Although the EPA has maintained that glyphosate is safe, CNN's investigation also raised questions about industry influence at the federal agency.

A Monsanto executive wrote in a 2015 internal company email , for example, that an EPA official offered to help quash another agency review of glyphosate, saying, "If I can kill this I should get a medal."

The company has denied any undue influence over regulators. And its parent company, Bayer Crop Science, criticized the Environmental Working Group in its recent statement to CNN. "The group behind the new report has a long history of spreading misinformation about pesticide residues," spokeswoman Lord said.

EWG, a nonprofit organization based in Washington, denied those allegations. Bayer's criticism "must be taken with a grain of salt," EWG President Ken Cook said in a statement. In light of lawsuits, he said, Bayer was "desperate to continue hiding the truth."

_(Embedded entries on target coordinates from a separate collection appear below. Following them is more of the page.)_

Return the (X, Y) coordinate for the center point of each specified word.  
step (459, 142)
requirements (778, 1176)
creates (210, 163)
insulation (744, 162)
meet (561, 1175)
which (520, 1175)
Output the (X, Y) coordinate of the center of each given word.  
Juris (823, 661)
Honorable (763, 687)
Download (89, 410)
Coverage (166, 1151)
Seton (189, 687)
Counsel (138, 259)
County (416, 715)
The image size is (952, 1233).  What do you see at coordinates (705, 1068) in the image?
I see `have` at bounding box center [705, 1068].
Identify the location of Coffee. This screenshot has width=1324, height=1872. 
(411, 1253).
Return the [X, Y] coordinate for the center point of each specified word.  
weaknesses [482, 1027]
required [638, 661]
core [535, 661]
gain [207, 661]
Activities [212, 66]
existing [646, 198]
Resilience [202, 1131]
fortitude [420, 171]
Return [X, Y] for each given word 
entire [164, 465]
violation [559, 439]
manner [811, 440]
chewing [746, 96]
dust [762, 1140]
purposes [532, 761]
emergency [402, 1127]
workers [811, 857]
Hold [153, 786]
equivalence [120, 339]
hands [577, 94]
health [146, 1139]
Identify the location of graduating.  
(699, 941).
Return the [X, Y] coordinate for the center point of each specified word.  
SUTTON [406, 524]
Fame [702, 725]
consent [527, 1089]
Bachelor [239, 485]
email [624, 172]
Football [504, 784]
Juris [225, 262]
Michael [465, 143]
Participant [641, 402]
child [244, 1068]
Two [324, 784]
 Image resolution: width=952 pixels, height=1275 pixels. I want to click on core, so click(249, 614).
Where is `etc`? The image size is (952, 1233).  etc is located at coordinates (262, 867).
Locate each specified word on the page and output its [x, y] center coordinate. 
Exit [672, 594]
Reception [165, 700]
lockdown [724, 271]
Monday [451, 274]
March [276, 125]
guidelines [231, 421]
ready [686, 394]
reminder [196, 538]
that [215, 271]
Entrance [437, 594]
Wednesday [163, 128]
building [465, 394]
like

Though it maintains that it is an independent organization, EWG acknowledges support from the organics industry, stating that its "corporate partners for general support and events" include Organic Valley and Stonyfield Farms. Foods labeled organic may not be grown with most synthetic substances, including glyphosate.

The group also has a "shared services agreement" with the Organic Voices Action Fund, a nonprofit organization funded by companies such as Nature's Path and Annie's -- both of which make cereal.